Levi’s Is Now Pulling Its Ads from Pirate Sites…

Because shaming works, especially when it involves image-sensitive brands. And especially when your image includes something like this.

levismusic

According to recent comments issued to the LA Times, Levi’s is now taking decisive action to remove its ads from all pirate sites.  This is a direct fallout from a USC Annenberg research initiative on major advertising on pirate hubs, one that produced its first finding last week.  And, is now directly confronting brands like Levi’s with its findings.

Gareth Hornberger, senior manager of global digital marketing for Levi’s.

Hovering in the background here are outspoken industry players Chris Castle and David Lowery, both of whom are shaming major advertisers and corporations for aligning themselves with pirate sites (intentionally or otherwise). Indeed, Lowery is taking this to the streets with The Trichordist, a blog that has already drawn considerable attention to intellectual property concerns.

Actually, there’s another situation in which Levi’s is also responding quickly to public shaming.  In response to a pair of reports from Greenpeace that pegged Levi’s as an environmental offender, the multi-billion dollar company started taking action — even though it means a less competitive product.  “By July 2016, we will stop producing products with perfluorinated compounds (PFCs) – chemicals that have unique properties to make materials breathable, waterproof, and stain resistant,” blogged supply chain executive David Love.

levis_eco

In the situation surrounding online advertising, Levi’s is also making a move that will likely reduce its traffic and potentially, sales.  Because pirates may be stealing music, but they also buy things — especially stuff that can’t be swapped.

15 Responses

  1. observer
    observer

    David Lowery’s name and shame scheme is brilliant and could be a game changer. He spells out the details in the second half of his latest post at the Trichordist.

    http://thetrichordist.com/2013/01/07/reading-between-the-lines-google-tells-the-truth-on-ad-supported-piracy-now-let-markets-do-their-work/

    We can effectively destroy the value of the advertising space on pirate sites if we name and shame the major brands who advertise on them. Brands like Levi’s have no loyalty to Google and if they realize these pirate ads make them look bad, they can and will take their ad money elsewhere within a matter of days. There are no shortage of other places to advertise.

    Reply
    • Casey
      Casey

      And there are no shortage of advertisers. You can stop the major brands from advertising, but there are thousands of advertisers that simply don’t care. We have all seen those “you won a million dollars” ads. There are enough companies out there selling scam products and whatever to keep the pirate websites well fed for years to come.

      Reply
        • observer
          observer

          No doubt there are enough scam ads from obscure companies to fund the operation of pirate sites, but we don’t actually need to defund the pirate sites completely. All we need to do is reduce the incentives for piracy enough that we can align political power on our side. Stopping major brands from advertising on pirate sites may be enough to tilt the balance in our favor.

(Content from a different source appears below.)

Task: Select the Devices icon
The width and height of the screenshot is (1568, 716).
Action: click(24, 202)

          Google is not going to spend mountains of cash lobbying for piracy if the income coming from pirate sites is reduced to a trickle. The costs to them and other advertisers will begin to outweigh the gains. And if the pro-piracy lobbying money is dried up, anti-piracy legislation is likely to pass in short order.

          How much Google ad money on pirate sites is coming from major brands and how much is coming from scam ads that are invulnerable to bad PR? That’s an important question, perhaps Paul can do some investigative reporting and give us an educated guess.

          Reply
          • Visitor
            Visitor

            “Google is not going to spend mountains of cash lobbying for piracy if the income coming from pirate sites is reduced to a trickle. The costs […] will begin to outweigh the gains.”

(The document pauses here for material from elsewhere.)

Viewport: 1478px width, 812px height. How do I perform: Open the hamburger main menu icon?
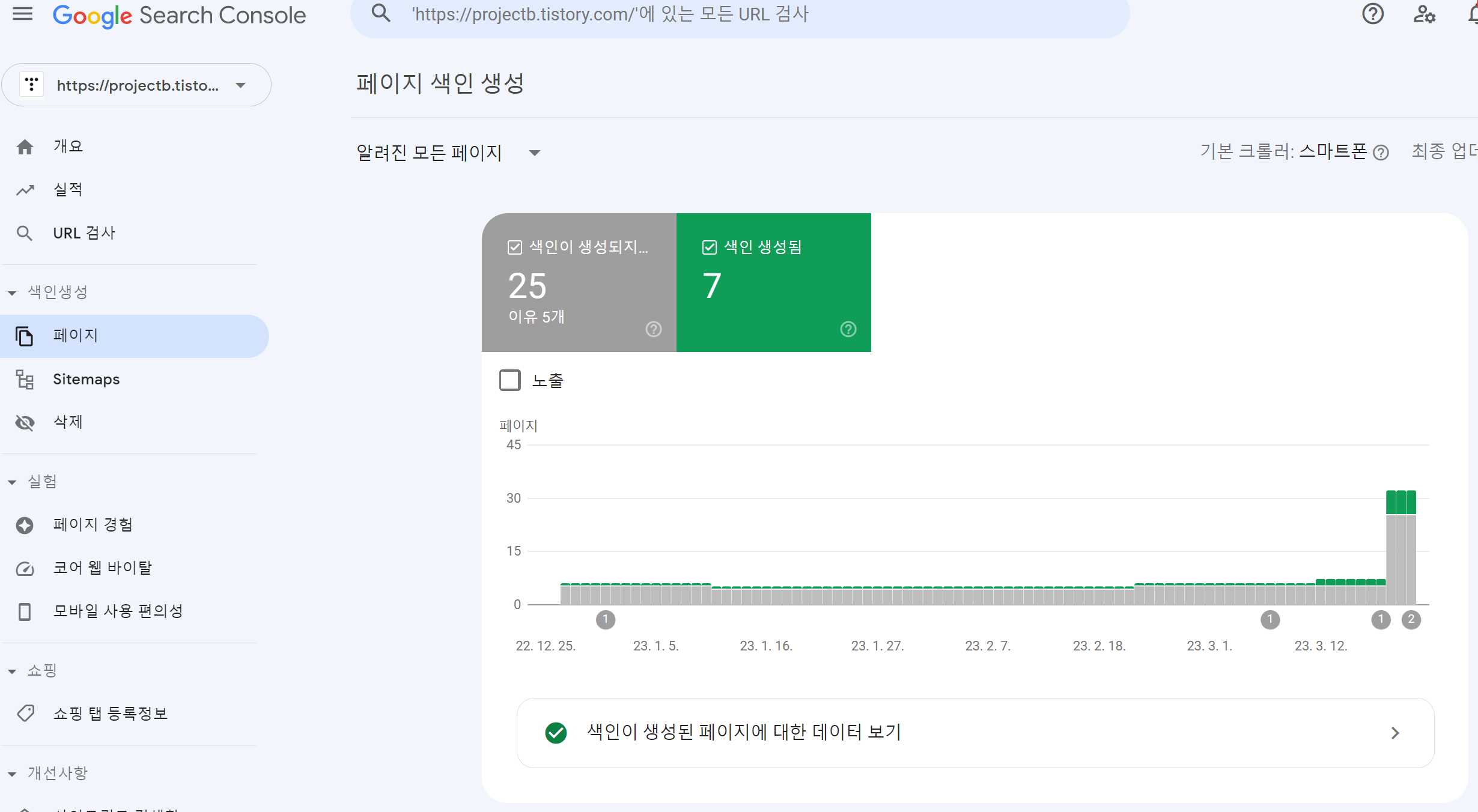click(x=23, y=14)
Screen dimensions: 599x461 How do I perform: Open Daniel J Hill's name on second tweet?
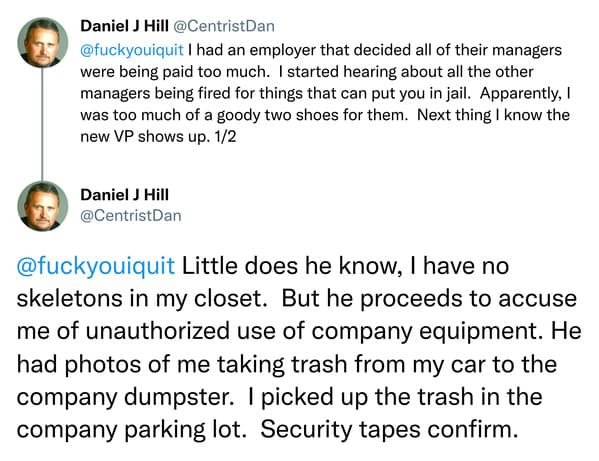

            Add the expenses of handling a rapidly increasing number of take-down notices every day, and piracy could suddenly turn into a very bad business model for Google.

      • Versus
        Versus

        Actually, the scam advertisers should be allowed to advertise on the pirate sites, as the pirates deserve some karma in getting scammed.

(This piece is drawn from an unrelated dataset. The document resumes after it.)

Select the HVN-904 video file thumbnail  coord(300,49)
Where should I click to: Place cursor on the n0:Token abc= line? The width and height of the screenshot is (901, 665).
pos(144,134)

        In fact, the next phase should be to put up scam ads that fleece people of money, which then gets distributed to rights holders.

        – V

        Reply
    • Visitor
      Visitor

      “We can effectively destroy the value of the advertising space on pirate sites if we name and shame the major brands who advertise on them.”

      Indeed! Awesome initiative!

      Reply
  2. Visitor
    Visitor

    Another blast in the Freehadist face. Soon we will rid the World of the Freehadist Menace, and Art and Artists shall rule supreme Again.